Securing medical devices and the internet of things (IoT)
The balance between user experience and security
During its development, security in the internet of things was largely an afterthought. However, as we’ve seen with recent attacks, this cannot stay that way. For organizations embracing IoT, it is a form of risk they are not familiar with: a smart light bulb is suddenly an endpoint that needs to be secured. Speaking on an IoT security panel, CyberSaint CEO George Wrenn discussed that user experience has been a great hindrance to IoT security.
As a cutting-edge technology that alters user behavior, product managers recognized that a hard to use product would slow adoption. Why outfit your house with smart light bulbs if you had to create secure passwords for each light bulb? You’d simply buy ‘dumb’ lightbulbs and forget the hassle. However, as Wrenn said, the dichotomy of a secure product and one that’s easy to use has created the problem that security professionals face today: not only are black-hat actors able to harness the power of these insecure IoT products, manufacturers are only now implementing security standards into their products. Calling it the “right to patching”, Wrenn spoke about a consumer and businesses right to have these security holes repaired, even in legacy devices.
Where are the standards?
During the IoT panel, the panelists were asked what they saw in the future of IoT security standards and certifications. IoT security threats pose the greatest risk to enterprise organizations as they have the greatest reliance on this technology. On the other hand, it is difficult to identify specific threats to the consumer side of IoT. CyberSaint CEO Wrenn spoke to this in saying “We’re starting to see more of a call for regulations in industrial IoT and enterprise IoT but it’s going to be a while until the consumer market gets to that level of certification and that kind of standard.”

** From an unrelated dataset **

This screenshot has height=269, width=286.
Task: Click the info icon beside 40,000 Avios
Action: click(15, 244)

Furthermore, Wrenn also spoke to when the industry will start to see IoT security certifications as one would with other security verticals: “My crystal ball tells me that the NIST [IoT] standard, when it becomes available, will very likely be the thing that the UL’s, the TUV’s of the world will take from and create an actual certification for this.” Basing his projection on the way organizations have adopted the NIST CSF, George sees the NIST IoT framework as the foundation for many organizations’ (manufacturers and users) IoT security programs.

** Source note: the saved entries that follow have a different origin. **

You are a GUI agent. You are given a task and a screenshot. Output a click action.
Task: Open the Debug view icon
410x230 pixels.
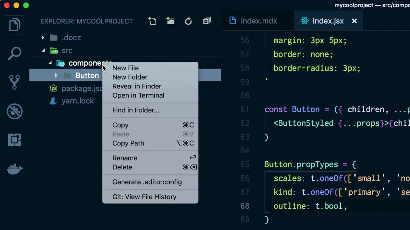pos(14,111)
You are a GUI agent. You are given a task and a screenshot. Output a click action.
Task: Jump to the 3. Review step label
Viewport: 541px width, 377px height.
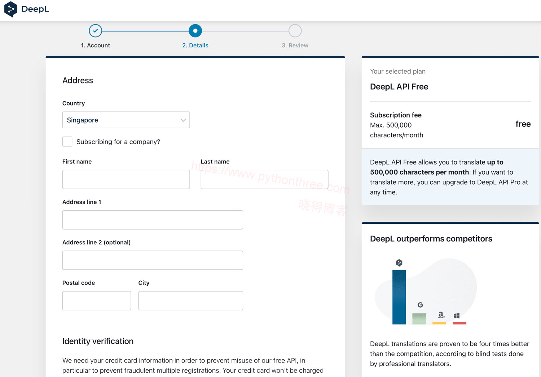tap(295, 45)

What we can expect to see in the coming year is the continued increase in security awareness in non-technical stakeholders. CISO’s must be prepared to increase the transparency within their organization and view their security program through a risk-based lens. Checkboxes won’t cut it anymore.

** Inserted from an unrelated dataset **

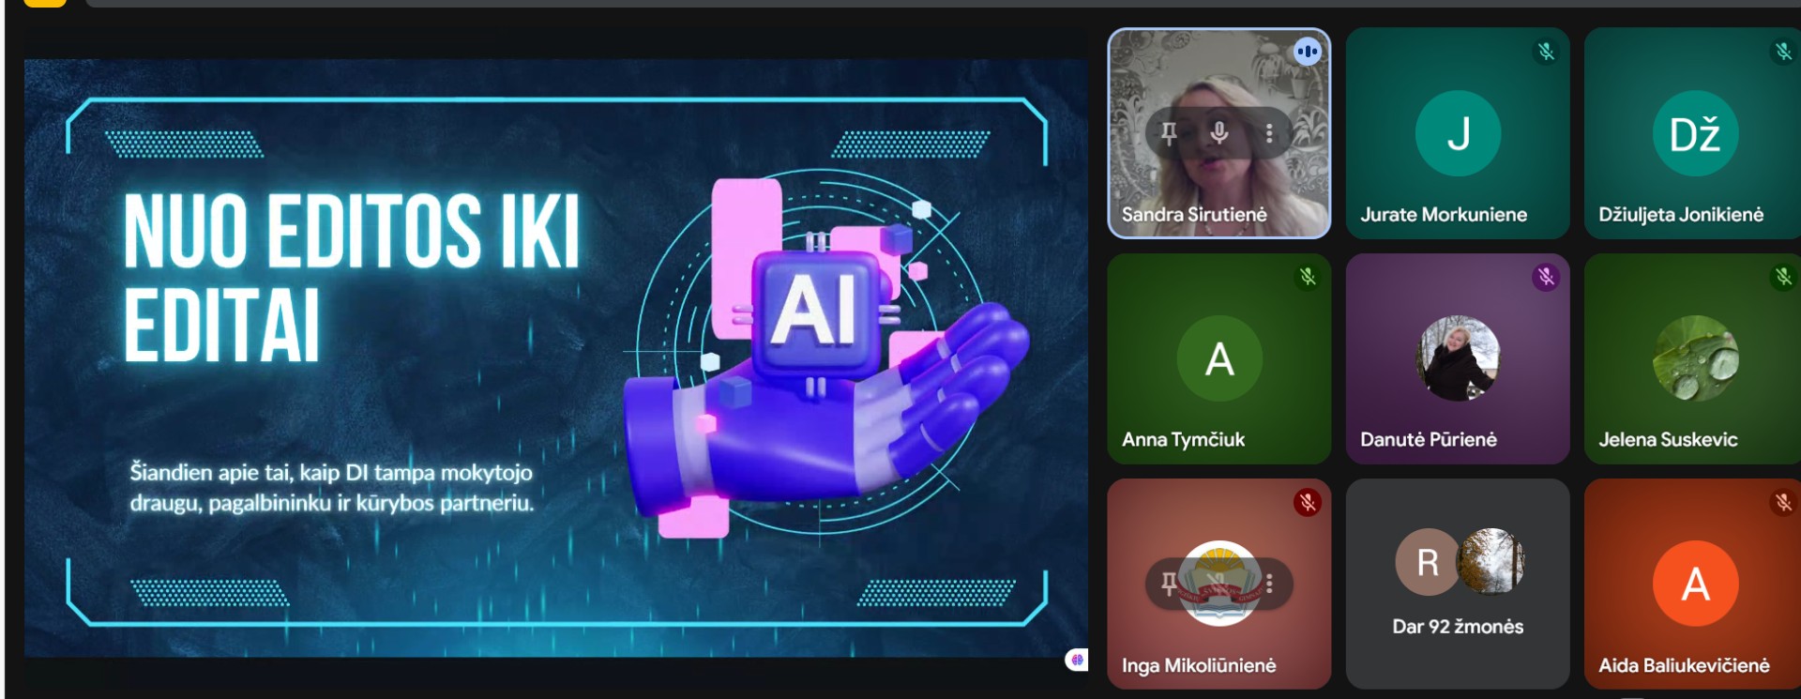The height and width of the screenshot is (699, 1801).
Task: Click red muted mic on Inga Mikoliūnienė's tile
Action: (x=1307, y=503)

We saw that the NIST CSF continues to be the gold-standard for organizations, no matter the size. The challenges that enterprises face can be reduced by augmenting team’s ability with the use of AI backed tools like the CyberStrong platform. Learn how by scheduling a demo here.
Lastly, we saw that IoT continues to be the wild-west for security standards and that end users (both enterprise and consumers) need to approach these technologies with caution and aware of the risks inherent to them. While we will start to see standards emerge, enterprises especially need to air on the side of caution and adopt them proactively.